Depuis cinq ans, la croissance économique française surpasse en effet celle de son grand voisin. Hormis l'année du Covid qui a vu l'Allemagne mieux résister avec un recul d'à peine 3,7% contre près de 7% pour la France, le PIB croît à un rythme deux fois plus rapide de notre côté du Rhin que de l'autre. Sur la période 2018-2023, la croissance française a atteint 5,5% quand celle de l'Allemagne plafonne à 2,5%.

Médicaments amers mais curatifs

Si les réformes Schröder avaient, au début du millénaire, constitué un électrochoc salutaire dans un pays lesté par une réunification coûteuse et plombé par un taux de chômage de 12%, le pays se serait assoupi durant la très longue ère Merkel, estime Der Spiegel.

"'Bien vivre en Allemagne' était la devise de Merkel, qui reflétait le mélange fatal d'arrogance et d'impertinence avec lequel la république a raté le tournant vers l'électromobilité ainsi que l'expansion de son réseau électrique et la numérisation de l'administration publique, résume l'article. Macron, en revanche, immédiatement après son entrée en fonction, a commencé à donner à ses compatriotes des médicaments amers mais curatifs."
################
> **TÂCHES À RÉALISER**
1. Modifiez le passage du texte sur la croissance française et allemande qui va de « Si les réformes » à « estime Der Spiegel. » en y remplaçant « assoupi » par « endormi ».
2. Répondez à ces questions sur le texte sur la croissance française et allemande :
(a) De combien le PIB allemand a-t-il reculé l'année du Covid ?
(b) Quel était le taux de chômage de l'Allemagne à l'époque des réformes Schröder ?
(c) Quelle était la devise de Merkel ?
3. Poursuivez le texte sur la croissance française et allemande à partir de sa dernière phrase.

> **DONNÉES FOURNIES**
################
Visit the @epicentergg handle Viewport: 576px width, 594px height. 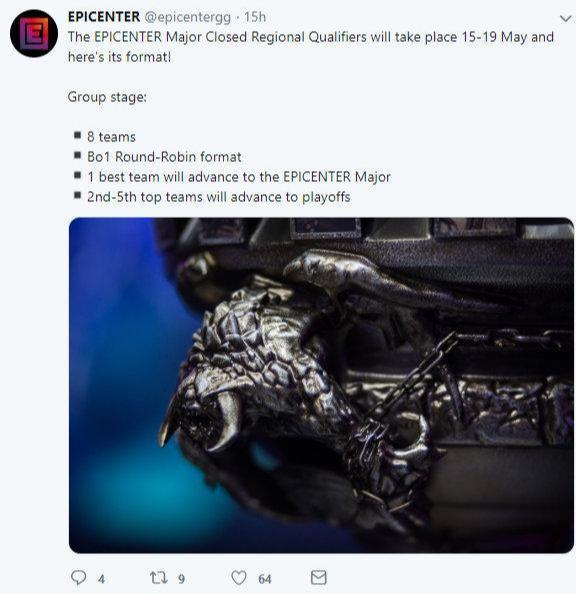pos(188,17)
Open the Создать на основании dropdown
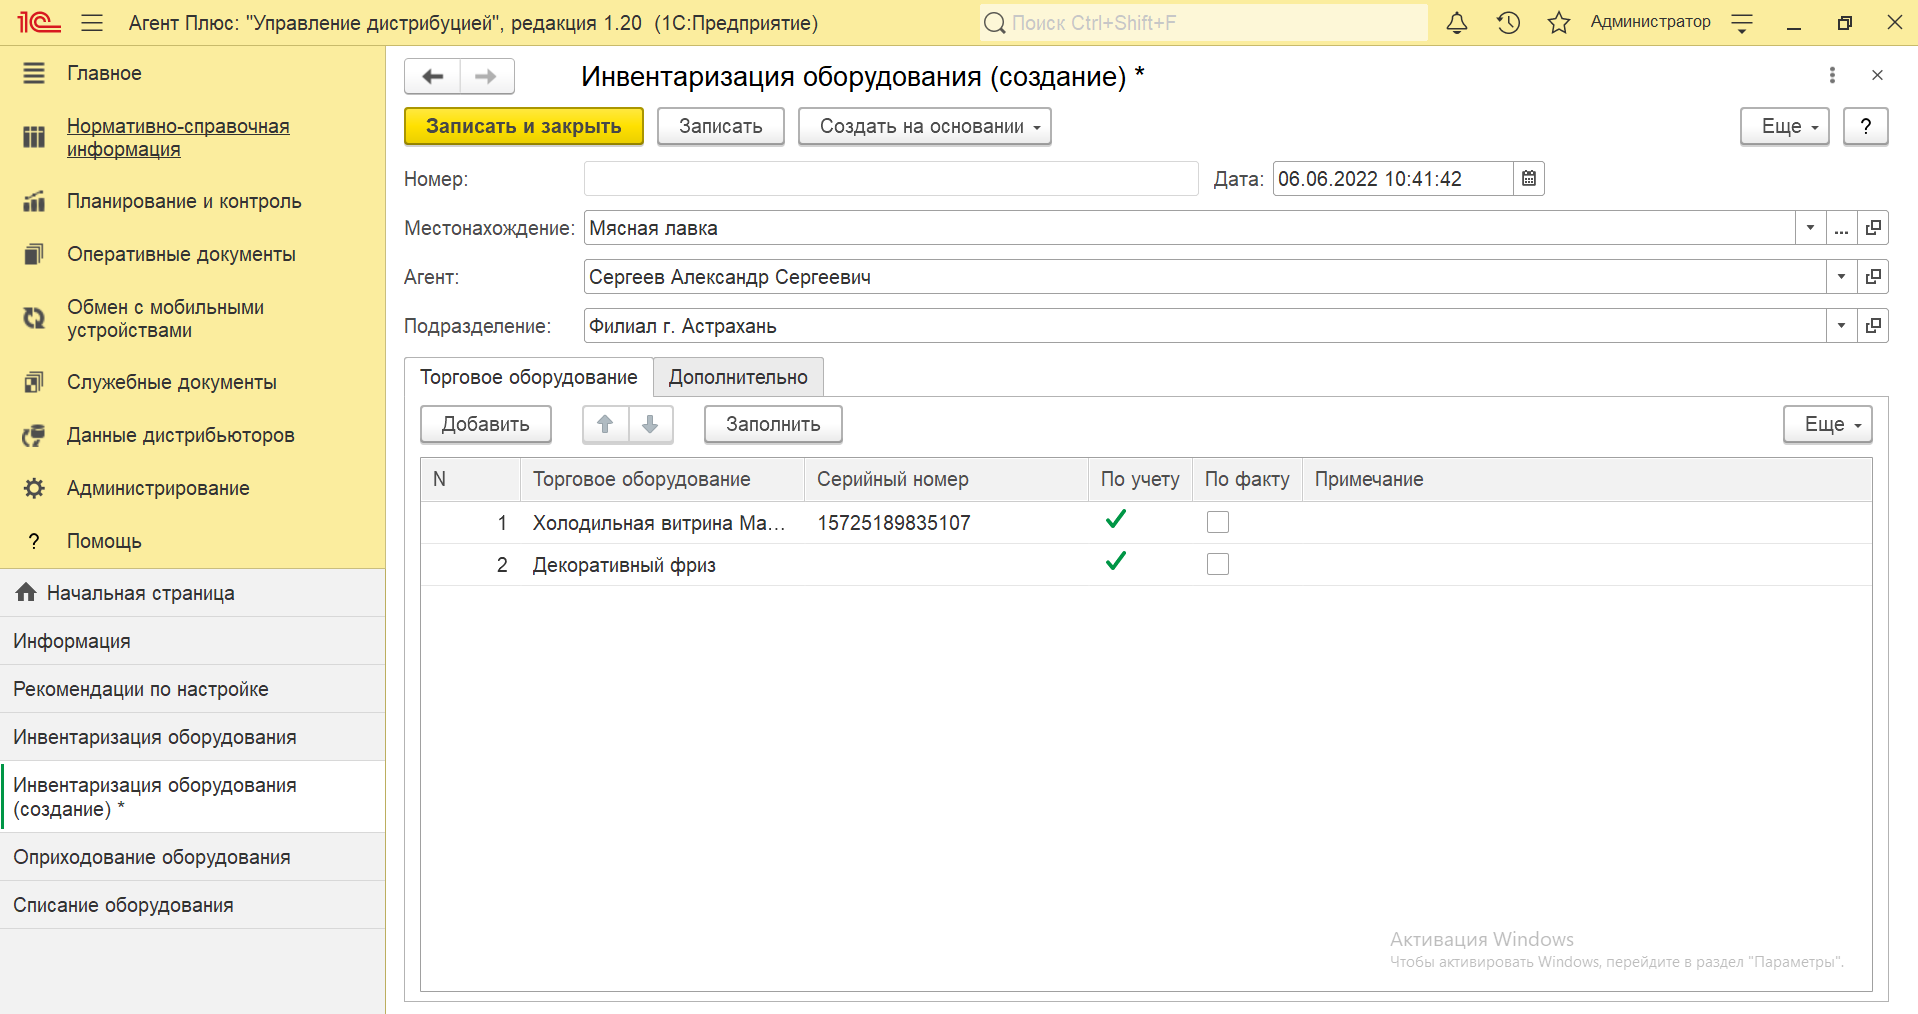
################
> **RÉPONSES**
1.
Si les réformes Schröder avaient, au début du millénaire, constitué un électrochoc salutaire dans un pays lesté par une réunification coûteuse et plombé par un taux de chômage de 12%, le pays se serait endormi durant la très longue ère Merkel, estime Der Spiegel.

2.
(a) D'à peine 3,7 %.
(b) 12 %.
(c) « Bien vivre en Allemagne ».

3.
Et de citer en vrac la réduction de l'impôt sur les sociétés, l'assouplissement du Code du travail, la réforme des retraites et un discours politique qui promeut le "travailler plus".

"Sa popularité a chuté, mais l’attractivité du lieu a augmenté, note l'hebdomadaire allemand. La France est soudain apparue comme un pays où les hommes politiques agissent comme s’ils parlaient."

À cela, le contexte international a, de plus, joué en faveur de la France. À commencer par la guerre en Ukraine qui a fait de l'autonomie énergétique (surtout vis à vis de la Russie) le principal défi du Vieux Continent. Les regards se sont alors tournés vers la France nucléaire "désespérément mise à l'écart lorsque, après la catastrophe de Fukushima presque tout le monde voulait sortir de l'énergie nucléaire le plus rapidement possible."

Si l'Allemagne a très tôt et massivement investi dans les énergies renouvelables, elle aurait un peu vite, dans l'émotion de Fukushima, tiré un trait définitif sur l'atome. Par idéologie mais sans doute aussi pour marquer son indépendance industrielle vis-à-vis de la France qui est le seul pays exportateur de centrales en Europe.

"Pendant la phase de transition, il serait insensé de renoncer complètement à une source d’électricité fiable, largement nationale, comme le soutiennent aujourd’hui d’anciens partisans de la sortie, écrit Der Spiegel. Olaf Scholz est désormais en Europe le conducteur fantôme qui, dans une attitude de je-sais-tout typiquement allemande, déclare que l'énergie nucléaire est un 'cheval mort', alors qu'elle sautille allègrement dans le reste du continent."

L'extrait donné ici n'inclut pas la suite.